Not everyone is required to file an income tax return each year. Generally, if your total income for the year doesn't exceed certain thresholds, then you don't need to file a federal tax return. The amount of income that you can earn before you are required to file a tax return also depends on the type of income, your age and your filing status.
- Consider your gross income thresholds
- What if I only receive Social Security benefits?
- When Social Security benefits may be taxable
• If your income is less than your standard deduction, you generally don’t need to file a return (provided you don't have a type of income that requires you to file a return for other reasons, such as self-employment income).
• In most cases, if you only receive Social Security benefits, you won’t need to file a tax return.
• If you receive Social Security benefits and also receive tax-exempt income, the tax-exempt income may cause your Social Security benefits to be taxable.
• Taxpayers who are claimed as a dependent on someone's tax return must file a tax return when their earned income is more than their standard deduction, or, for certain children, when their unearned income is greater than $1,150 in 2022.
Consider your gross income thresholds
Most taxpayers are eligible to take the standard deduction. The standard tax deduction amounts that you're eligible for are primarily determined by your age and filing status. These amounts are set by the government before the tax filing season and generally increase for inflation each year.
The standard deduction, along with other available deductions, reduces your income to determine how much of your income is taxable.
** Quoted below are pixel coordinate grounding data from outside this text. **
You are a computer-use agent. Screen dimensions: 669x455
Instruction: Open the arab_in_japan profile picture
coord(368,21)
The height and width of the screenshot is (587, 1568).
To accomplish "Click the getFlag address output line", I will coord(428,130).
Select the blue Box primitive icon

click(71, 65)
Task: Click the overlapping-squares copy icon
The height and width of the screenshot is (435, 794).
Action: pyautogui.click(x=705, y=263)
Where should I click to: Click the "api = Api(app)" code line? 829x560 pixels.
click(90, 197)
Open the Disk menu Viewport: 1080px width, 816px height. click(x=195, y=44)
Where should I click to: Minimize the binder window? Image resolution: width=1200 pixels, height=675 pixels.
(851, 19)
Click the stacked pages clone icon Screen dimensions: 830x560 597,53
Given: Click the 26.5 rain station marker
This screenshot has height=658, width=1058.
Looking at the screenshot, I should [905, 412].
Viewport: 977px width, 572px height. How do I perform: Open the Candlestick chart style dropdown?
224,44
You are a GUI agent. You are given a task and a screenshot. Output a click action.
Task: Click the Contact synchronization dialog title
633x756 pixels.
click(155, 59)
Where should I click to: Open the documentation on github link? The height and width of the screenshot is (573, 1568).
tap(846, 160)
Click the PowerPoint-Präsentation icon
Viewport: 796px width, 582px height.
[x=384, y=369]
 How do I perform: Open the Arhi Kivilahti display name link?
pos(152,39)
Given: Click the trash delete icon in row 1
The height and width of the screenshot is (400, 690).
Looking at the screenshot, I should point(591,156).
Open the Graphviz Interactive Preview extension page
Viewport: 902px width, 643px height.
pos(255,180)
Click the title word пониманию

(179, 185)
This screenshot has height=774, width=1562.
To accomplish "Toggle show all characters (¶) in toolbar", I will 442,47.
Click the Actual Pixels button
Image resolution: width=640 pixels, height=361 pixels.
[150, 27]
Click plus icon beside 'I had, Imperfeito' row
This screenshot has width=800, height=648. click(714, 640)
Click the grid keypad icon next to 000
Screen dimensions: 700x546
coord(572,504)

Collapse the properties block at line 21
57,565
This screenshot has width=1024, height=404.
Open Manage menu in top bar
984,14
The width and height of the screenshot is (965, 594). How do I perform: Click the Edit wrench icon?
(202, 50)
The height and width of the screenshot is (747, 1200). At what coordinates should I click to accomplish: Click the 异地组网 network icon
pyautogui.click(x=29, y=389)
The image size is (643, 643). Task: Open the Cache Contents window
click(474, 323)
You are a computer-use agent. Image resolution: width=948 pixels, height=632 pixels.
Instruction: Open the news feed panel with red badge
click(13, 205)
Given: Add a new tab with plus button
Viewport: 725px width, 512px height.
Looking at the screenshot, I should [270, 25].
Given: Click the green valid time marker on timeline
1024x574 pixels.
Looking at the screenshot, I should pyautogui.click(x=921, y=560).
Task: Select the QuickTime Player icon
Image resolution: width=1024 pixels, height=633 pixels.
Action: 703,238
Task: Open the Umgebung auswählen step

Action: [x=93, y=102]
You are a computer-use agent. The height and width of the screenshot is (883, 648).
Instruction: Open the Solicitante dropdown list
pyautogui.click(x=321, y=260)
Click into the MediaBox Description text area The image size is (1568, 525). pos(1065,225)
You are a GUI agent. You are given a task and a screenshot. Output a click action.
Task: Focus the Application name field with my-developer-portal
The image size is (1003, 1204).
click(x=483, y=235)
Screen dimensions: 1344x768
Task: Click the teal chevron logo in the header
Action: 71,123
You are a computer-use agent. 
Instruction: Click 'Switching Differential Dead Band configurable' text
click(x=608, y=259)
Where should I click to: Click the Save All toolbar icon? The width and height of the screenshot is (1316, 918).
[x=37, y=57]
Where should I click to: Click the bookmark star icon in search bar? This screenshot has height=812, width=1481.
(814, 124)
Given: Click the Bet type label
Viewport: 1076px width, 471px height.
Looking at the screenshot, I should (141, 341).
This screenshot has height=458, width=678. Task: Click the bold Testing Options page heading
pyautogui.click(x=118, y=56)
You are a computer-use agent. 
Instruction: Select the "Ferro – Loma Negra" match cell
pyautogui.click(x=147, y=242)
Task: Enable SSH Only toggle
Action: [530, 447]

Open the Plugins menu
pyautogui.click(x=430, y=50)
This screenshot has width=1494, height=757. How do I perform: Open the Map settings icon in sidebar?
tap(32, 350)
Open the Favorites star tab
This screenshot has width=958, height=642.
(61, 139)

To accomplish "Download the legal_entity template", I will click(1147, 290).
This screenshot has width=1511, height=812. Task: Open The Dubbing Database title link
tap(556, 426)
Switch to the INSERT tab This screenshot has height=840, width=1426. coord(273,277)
As long as you don't have a type of income that requires you to file a return for other reasons, like self-employment income, generally you don't need to file a return as long as your income is less than your standard deduction.
For example, in 2022, you don't need to file a tax return if all of the following are true for you:
- Under age 65
- Don't have any special circumstances that require you to file (like self-employment income)
- Earn less than $12,950 (which is the 2022 standard deduction for a single taxpayer)
What if I only receive Social Security benefits?
In most cases, if you only receive Social Security benefits you wouldn't have any taxable income and wouldn't need to file a tax return.
One catch with Social Security benefits is if you are married but file a separate tax return from your spouse who you lived with during the year. Then you will always have to include at least some of your Social Security benefits in your taxable income to see if it is greater than your standard deduction. If your taxable income is greater than you standard deduction, you would need to file a return.
When Social Security benefits may be taxable
When determining whether you need to file a return and you receive Social Security benefits, you need to consider tax-exempt income because it can cause your benefits to be taxable even if you don't have any other taxable income.
Here's an example of where you may need to file, even with tax-exempt income:
- You are under age 65 and receive $30,000 in Social Security benefits, but also receive another $31,000 in tax-exempt interest. $14,700 of your Social Security benefits will be considered taxable income.
- This is greater than your standard deduction ($12,950 for a single taxpayer in 2022) and you would need to file a tax return.
To figure out if your Social Security benefits are taxable:
- Add one-half of the Social Security income to all other income, including tax-exempt interest.
- Then compare that amount to the base amount for your filing status.
- If the total is more than the base amount, some of your benefits may be taxable.
TurboTax can help you estimate if you'll need to file a tax return and what income will be taxable.
TurboTax Tip: If you have had federal taxes withheld from your paycheck, you might want to file a return even when you are not required to, so you can receive your tax refund.
Income thresholds for taxpayers 65 and older are higher
If you are at least 65 years old, you get an increase in your standard deduction. You also get an increased standard deduction if:
- You are blind
- Or your spouse is also at least 65
- Or if your spouse is blind
The largest standard deduction would be for a married couple that are both blind and both over 65 years old.
Having a larger standard deduction can allow you to have more income than someone under age 65 and still not have to file a return. TurboTax can help you estimate if you'll need to file a tax return and what income will be taxable.
When a dependent (child or adult) may need to file a tax return
Taxpayers who are claimed as a dependent on someone's tax return are subject to different IRS filing requirements, regardless of whether they are children or adults. A tax return is necessary when their earned income is more than their standard deduction.
The standard deduction for single dependents who are under age 65 and not blind is the greater of:
- $1,150 in 2022
- Or the sum of $400 + the person's earned income, up to the standard deduction for an unclaimed single taxpayer which is $12,950 in 2022.
A dependent's income can be "unearned" when it comes from sources such as dividends and interest. When a dependent's unearned income is greater than $1,150 in 2022, the dependent must file a tax return.
When you may want to submit a tax return to claim a tax refund
With all the above being said, there are years when you might not be required to file a tax return but may want to. If you have federal taxes withheld from your paycheck, the only way you can receive a tax refund when too much was withheld is if you file a tax return.
- For example, if you are a single taxpayer whos only income is earnings of $2,500 from a job, with $300 withheld for federal tax, then you are entitled to a refund for the entire $300 since you earned less than the standard deduction.
- The IRS doesn't automatically issue refunds without a tax return. So if you want to claim a tax refund then you should file a tax return.